After this I take a break, have some tea, and now it’s about 3:00 and I like to listen to the radio. Yes, I’m a lefty (although it’s not really knit related so I don’t harp on it as much as I might – consider yourselves lucky). Somehow this gets my creative juices flowing and this is when I like to try to work out creative non-math related problems. Picking collars for things, workingon sketches, working up swatches, etc.
Throughout the day I do a LOT of correspondence.
Around dinner time (my husband fixes dinner! Didn’t I tell you he was a mensch?!) I stop and we eat. We don’t always eat together at the table, which I should feel worse about, but I don’t. We should – we don’t. I’ll have to change that. The table is usually jammed full of boxes of yarn, though…
I spend some time with the kids – we’ll play a game, watch the Simpsons (see, I really AM a terrible mom!) take a walk if the weather’s nice. We’ll sit outside or run around and catch fireflies. Some evenings I leave for class or to go to a knit group (which I try to take one of the kids to every few weeks – they both knit and I think it’s good for them to learn to sit and knit – or run around the bookstore picking out books they’d like me to buy as the case may be) and then I come home.
The kids go off to bed at 8:30. Actually, the kids are suposed to go to bed at 8:30, but 9:00 – 9:30 is more like it. Hey – it’s the end of summer… Gerry does most of the kids to bed stuff, which is why they go to bed late because he’s a soft touch that way. Sometimes I’ll pay ‘bad cop’ and go up and hurry them along. I expect I’ll do that tonight. Gerry goes to bed around the same time – he needs some pushing, too!
Back downstairs to watch Law & Order or listen to a book on tape (currently it’s the Future of Freedom by Fareed Zakaria) while I engage in some “me” knitting. Often the me knitting is swatch knitting or projects for the wire book, but sometimes it’s actually knitting for ME! What a concept.
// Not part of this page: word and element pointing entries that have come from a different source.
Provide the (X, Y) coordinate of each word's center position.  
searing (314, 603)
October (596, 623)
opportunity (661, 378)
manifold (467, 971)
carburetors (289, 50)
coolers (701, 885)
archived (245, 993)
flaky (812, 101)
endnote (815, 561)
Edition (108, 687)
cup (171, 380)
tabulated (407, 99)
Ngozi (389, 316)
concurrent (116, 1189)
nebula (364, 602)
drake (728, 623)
Right now my carry around mindless knitting project is a very simple version of the silk corset for Knitty Gritty which will – oddly – fit ME!
If a design deadline is looming I’ll use this time to do research on what I’d like to present in a hand-knit version, and work up sketches. My favorite resources are costume history books, but I also really like to look through European fashion magazines to give me a good idea of what may translate into knit garments in the next few years. I also have a few catalogs that I really like to look through to see different silhouette shapes (and how they look on the models)
I don’t read much fashion forecasting stuff, I find that it somehow paralyzes me to feel I have to fit my designs into a structure. Vogue & some other magazines send design proposal packets of fashion trends they’d like us to refer to as we design – and I find these helpful – but at some point I do have to just put them away and close my eyes. Speaking of which, I haven’t received my VK design info yet – I think it was supposed to come at the end of August…
When I go to bed I read to relax. I try really hard NOT to read design related stuff. Right now I’m reading Foreign Devils on the Silk Road by Peter Hopkirk. It’s not as exciting as I’d hoped, but it’s very rich and I’m enjoying it a great deal.
This is just a snapshot of my day – it’s a changing schedule – fluid – and I don’t adhere to this. But it is a good indication of what my ‘average’ day is like.
So you see, even though it seems that I’d have hours and hours of knitting, I really have very little knitting time – and almost NO knitting time just for ME!